● **Exercises to complete**
• 1. In the Cynthia Heimel quotes below, why does the speaker say Lassie was the only girl on TV she could identify with while growing up? Explain in one to three sentences.
• 2. Output the stretch of the Cynthia Heimel quotes below from "- Women are" through "down your throat.".
• 3. According to the Cynthia Heimel quotes below, what is the biggest symptom of PMS?

Humorous Quotes from
If you can't live without me,
why aren't you dead yet
By Cynthia Heimel
- It occurs to me in a blinding flash of insight that all movies and TV shows
are derivations of the shows that preceded them, they are almost the same
but watered-down, not as good. Then I remember I had the same exact thought, only better, three years ago.
- Contrary to popular opinion, clothes are not for warmth, not for modesty. If
we didn’t have clothes, we’d have to wear signboards saying, say, “Hello, I’m a radical lesbian mother with a Stalinist streak,” or “Hello, I prefer you
to think I’m athletic.”
- The media know exactly what they’re doing, focusing our attention on Arsenio’s hairdo. We need to keep our brains brimming with rubbish. If we didn’t, we might think about things.
- If we had lives even vaguely free from marauding horrors if we had any sort
of lives at all, if any of us even had a meager chance of personal fulfillment or (ha ha) happiness, if we even had a small notion that we had control over our own destinies, we wouldn’t give a shit whether Cybill
Shepherd lived or died. But we don’t, so we do.
- When God wants to play a really rotten practical joke on you he grants you
your deepest wish and then giggles when you suddenly realize you want to
- At the church supper all the women, who two years ago appeared happily in
pastel-hued slacks or gingham dresses, were in knockoffs of knockoffs of
knockoffs of Donna Karan.
- Scientific studies have shown that if a generation has no passion for shoes,
it is dead from the neck down.
- ...soon after you’ll make trucks full of money, your grandchildren will be
able to become full-time heroin addicts from this money.
- In New York we have streets exploding and innocent Buddhist girls being
stabbed in the neck and cabdrivers refusing to help her. If we happen into a
nightclub by mistake, when we leave the doorman will be lying in the street
surrounded by police.
- I have never met a sensitive guy. I mean really, no-kidding-around
sensitive. Guys are just too straightforward. They call a spade a spade, and
think it really is a spade. They never seem to grasp the concept of nuance,
- There are twenty-five women in this room and fifty facelifts,” said Patti.
- Look how far we’ve come. It used to be that the woman would just swoon and then be rescued by a man. Now a woman comes out from performing
heart-replacement surgery, swoons, and is rescued by a man.
- Women are never allowed to have adventures. When I was growing up, the only girl on TV I could identify with was Lassie. She got to run around and do things.
- If you live in England and happen to have PMS when you commit a murder, you can be acquitted. England is a very enlightened country.
- The buying of unfortunately colored boots is the biggest symptom of PMS.
- She’s got a boyfriend. And a very nice boyfriend, cute and smart and almost solvent.
- We’re only human. And being human means being an animal. And being an animal means that when another animal gets something we want, whether it be a big bone or a big boner, we have this enormous need to rip her throat out.
- My new rule is to never believe a person is interested until you feel his tongue down your throat.
- Every time I’ve had my heart broken, the next two years are riddled with dreams of knights in shining leather.
- Everybody knows that men are not just another sex, they are another species.
- In Manhattan, marriage is a trend. Couples kiss over their arugula and radicchio salads. They fondle each other’s genitals while devouring their pasta puttanesca. By the time the tiramisu arrives, they’ve slid under the table.

● **Extracted entries**

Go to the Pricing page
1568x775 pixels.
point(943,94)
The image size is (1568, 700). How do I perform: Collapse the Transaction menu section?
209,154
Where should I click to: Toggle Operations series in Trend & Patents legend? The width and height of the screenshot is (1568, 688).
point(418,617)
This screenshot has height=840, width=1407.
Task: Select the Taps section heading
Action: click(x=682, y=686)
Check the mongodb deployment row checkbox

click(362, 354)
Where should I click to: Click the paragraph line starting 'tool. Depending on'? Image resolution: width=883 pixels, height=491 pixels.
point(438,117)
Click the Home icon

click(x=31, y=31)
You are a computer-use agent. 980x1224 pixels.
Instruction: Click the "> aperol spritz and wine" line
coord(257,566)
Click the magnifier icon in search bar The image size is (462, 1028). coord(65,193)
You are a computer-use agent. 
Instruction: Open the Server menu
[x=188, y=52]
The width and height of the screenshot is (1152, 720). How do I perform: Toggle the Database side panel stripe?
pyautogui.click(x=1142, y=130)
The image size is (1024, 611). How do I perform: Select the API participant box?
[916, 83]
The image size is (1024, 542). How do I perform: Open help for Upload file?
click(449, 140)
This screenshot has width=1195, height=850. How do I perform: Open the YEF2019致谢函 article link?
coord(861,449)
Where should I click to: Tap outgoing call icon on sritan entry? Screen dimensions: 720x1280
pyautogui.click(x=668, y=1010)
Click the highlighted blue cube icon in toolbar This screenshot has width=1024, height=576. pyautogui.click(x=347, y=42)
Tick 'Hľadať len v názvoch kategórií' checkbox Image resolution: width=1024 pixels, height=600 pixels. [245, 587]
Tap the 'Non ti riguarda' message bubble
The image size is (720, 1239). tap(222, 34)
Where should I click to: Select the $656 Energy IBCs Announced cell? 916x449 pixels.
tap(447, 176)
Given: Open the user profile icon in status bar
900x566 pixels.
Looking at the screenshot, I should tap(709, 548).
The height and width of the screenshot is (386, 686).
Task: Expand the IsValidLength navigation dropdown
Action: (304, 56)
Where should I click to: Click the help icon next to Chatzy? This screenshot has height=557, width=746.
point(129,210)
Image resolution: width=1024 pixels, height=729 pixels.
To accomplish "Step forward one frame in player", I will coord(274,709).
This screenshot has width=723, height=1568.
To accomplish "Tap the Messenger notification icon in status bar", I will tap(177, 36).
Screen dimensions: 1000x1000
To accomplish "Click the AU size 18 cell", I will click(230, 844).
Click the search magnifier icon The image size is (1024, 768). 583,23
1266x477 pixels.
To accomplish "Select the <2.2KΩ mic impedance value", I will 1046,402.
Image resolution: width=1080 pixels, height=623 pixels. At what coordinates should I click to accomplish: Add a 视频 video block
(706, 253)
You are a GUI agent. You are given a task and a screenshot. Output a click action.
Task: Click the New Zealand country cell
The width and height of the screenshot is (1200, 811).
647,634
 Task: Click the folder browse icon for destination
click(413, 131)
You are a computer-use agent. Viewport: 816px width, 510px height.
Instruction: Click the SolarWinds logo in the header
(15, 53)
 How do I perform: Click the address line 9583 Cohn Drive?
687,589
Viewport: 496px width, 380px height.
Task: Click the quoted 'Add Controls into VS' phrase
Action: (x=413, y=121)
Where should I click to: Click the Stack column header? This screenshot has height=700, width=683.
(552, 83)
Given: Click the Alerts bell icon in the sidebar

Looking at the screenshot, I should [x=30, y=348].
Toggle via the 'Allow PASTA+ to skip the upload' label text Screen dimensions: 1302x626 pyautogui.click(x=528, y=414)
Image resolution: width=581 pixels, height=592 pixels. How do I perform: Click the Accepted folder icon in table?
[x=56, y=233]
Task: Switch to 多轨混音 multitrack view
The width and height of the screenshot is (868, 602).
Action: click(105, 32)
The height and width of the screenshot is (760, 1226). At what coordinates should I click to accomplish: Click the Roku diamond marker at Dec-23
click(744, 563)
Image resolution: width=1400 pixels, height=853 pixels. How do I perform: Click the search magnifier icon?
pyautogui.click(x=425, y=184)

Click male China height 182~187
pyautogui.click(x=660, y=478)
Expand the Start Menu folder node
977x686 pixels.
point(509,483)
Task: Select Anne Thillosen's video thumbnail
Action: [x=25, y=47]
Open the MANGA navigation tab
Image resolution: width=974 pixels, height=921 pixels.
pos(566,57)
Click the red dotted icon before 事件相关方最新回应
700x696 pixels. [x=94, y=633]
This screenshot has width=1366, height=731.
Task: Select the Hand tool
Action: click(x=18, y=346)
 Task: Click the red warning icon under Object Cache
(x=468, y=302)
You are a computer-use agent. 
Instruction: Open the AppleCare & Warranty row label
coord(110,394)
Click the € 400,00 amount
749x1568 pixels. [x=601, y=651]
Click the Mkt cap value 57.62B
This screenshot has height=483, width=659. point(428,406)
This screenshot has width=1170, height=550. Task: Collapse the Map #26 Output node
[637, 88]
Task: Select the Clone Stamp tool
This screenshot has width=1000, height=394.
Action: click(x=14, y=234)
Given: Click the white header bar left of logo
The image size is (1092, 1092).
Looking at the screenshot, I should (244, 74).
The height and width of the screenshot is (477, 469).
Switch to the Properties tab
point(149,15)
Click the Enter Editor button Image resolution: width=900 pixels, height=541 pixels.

● **Task results**
• 1. Women are never allowed to have adventures. Lassie was the exception, because she got to run around and do things.

• 2.
- Women are never allowed to have adventures. When I was growing up, the only girl on TV I could identify with was Lassie. She got to run around and do things.
- If you live in England and happen to have PMS when you commit a murder, you can be acquitted. England is a very enlightened country.
- The buying of unfortunately colored boots is the biggest symptom of PMS.
- She’s got a boyfriend. And a very nice boyfriend, cute and smart and almost solvent.
- We’re only human. And being human means being an animal. And being an animal means that when another animal gets something we want, whether it be a big bone or a big boner, we have this enormous need to rip her throat out.
- My new rule is to never believe a person is interested until you feel his tongue down your throat.

• 3. The buying of unfortunately colored boots.